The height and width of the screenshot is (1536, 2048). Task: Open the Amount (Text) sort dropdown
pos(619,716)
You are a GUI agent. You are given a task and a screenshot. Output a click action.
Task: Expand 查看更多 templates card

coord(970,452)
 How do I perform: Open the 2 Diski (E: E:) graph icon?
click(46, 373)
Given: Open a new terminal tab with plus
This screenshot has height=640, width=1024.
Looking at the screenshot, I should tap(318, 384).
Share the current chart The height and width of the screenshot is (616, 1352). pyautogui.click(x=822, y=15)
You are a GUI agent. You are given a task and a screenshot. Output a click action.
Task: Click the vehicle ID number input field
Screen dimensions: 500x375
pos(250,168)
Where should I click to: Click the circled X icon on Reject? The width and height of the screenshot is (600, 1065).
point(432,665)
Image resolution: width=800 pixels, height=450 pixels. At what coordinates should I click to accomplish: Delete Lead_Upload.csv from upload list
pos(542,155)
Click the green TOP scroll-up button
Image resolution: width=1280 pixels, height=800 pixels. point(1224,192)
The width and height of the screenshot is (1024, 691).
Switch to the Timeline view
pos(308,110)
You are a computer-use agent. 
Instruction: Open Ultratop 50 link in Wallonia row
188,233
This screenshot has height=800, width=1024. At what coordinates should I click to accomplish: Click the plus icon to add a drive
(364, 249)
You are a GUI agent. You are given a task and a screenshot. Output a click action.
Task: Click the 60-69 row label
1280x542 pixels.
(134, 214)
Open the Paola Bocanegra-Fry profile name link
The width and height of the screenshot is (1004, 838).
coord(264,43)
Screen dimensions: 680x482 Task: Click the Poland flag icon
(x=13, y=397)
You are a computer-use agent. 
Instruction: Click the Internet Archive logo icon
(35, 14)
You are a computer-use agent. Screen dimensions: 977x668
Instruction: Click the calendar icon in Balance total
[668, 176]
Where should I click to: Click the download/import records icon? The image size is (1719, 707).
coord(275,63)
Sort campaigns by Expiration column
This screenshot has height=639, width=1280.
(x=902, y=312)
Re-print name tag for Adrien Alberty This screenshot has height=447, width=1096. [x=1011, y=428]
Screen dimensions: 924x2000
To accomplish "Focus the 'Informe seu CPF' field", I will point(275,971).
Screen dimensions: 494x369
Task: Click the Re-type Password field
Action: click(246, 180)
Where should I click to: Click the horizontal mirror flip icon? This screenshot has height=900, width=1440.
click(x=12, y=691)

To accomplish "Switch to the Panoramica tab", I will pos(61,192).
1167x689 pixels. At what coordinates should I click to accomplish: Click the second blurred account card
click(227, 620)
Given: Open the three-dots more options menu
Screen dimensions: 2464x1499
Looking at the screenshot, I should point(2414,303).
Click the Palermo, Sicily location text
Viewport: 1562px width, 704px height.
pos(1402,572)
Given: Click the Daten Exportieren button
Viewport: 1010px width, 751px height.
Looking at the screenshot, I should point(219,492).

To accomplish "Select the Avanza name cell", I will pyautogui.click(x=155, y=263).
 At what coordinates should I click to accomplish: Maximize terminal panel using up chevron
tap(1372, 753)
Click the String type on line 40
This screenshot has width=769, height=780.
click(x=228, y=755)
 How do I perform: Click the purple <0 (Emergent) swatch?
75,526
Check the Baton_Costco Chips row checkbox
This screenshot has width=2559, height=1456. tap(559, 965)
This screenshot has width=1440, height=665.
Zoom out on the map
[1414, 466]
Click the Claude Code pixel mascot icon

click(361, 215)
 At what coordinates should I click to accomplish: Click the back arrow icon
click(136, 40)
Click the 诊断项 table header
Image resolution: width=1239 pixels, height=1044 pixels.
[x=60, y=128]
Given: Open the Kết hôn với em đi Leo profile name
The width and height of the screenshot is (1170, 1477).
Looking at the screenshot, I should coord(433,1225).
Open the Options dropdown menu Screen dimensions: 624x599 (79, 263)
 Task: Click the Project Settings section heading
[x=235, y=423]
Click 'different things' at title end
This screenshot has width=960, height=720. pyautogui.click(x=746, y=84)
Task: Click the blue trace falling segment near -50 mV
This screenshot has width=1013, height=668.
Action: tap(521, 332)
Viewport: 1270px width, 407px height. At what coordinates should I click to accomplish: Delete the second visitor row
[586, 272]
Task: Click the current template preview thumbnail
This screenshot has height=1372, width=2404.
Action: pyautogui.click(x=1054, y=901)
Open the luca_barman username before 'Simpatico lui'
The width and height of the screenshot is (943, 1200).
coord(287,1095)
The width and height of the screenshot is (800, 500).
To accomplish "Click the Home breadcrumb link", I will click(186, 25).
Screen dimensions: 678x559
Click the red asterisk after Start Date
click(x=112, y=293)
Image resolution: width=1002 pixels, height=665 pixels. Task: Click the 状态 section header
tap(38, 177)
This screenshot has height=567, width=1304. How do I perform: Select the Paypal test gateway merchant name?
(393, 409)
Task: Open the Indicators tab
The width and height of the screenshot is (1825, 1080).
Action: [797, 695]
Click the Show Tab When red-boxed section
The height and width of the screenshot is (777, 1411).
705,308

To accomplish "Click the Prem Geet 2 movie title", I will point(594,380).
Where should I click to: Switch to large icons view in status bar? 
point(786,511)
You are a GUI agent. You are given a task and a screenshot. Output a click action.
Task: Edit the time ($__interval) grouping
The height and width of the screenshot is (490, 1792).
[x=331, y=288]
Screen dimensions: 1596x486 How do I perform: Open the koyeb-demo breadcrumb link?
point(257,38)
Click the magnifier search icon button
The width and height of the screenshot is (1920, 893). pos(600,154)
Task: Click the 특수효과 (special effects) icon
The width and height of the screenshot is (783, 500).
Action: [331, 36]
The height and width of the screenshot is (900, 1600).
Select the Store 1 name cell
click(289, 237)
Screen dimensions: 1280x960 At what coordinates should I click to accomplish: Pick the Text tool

----

## WRITTEN EXERCISE:
Arrange the entries from the line containing "Re-print name tag" through the line containing "pos(1402,572)", inclusive, as a Markdown table with the columns Row and Text. Put a row number in Row and the line in Text, and leave out any blank lines.

## WRITTEN SOLUTION:
| Row | Text |
|---|---|
| 1 | Re-print name tag for Adrien Alberty This screenshot has height=447, width=1096. [x=1011, y=428] |
| 2 | Screen dimensions: 924x2000 |
| 3 | To accomplish "Focus the 'Informe seu CPF' field", I will point(275,971). |
| 4 | Screen dimensions: 494x369 |
| 5 | Task: Click the Re-type Password field |
| 6 | Action: click(246, 180) |
| 7 | Where should I click to: Click the horizontal mirror flip icon? This screenshot has height=900, width=1440. |
| 8 | click(x=12, y=691) |
| 9 | To accomplish "Switch to the Panoramica tab", I will pos(61,192). |
| 10 | 1167x689 pixels. At what coordinates should I click to accomplish: Click the second blurred account card |
| 11 | click(227, 620) |
| 12 | Given: Open the three-dots more options menu |
| 13 | Screen dimensions: 2464x1499 |
| 14 | Looking at the screenshot, I should point(2414,303). |
| 15 | Click the Palermo, Sicily location text |
| 16 | Viewport: 1562px width, 704px height. |
| 17 | pos(1402,572) |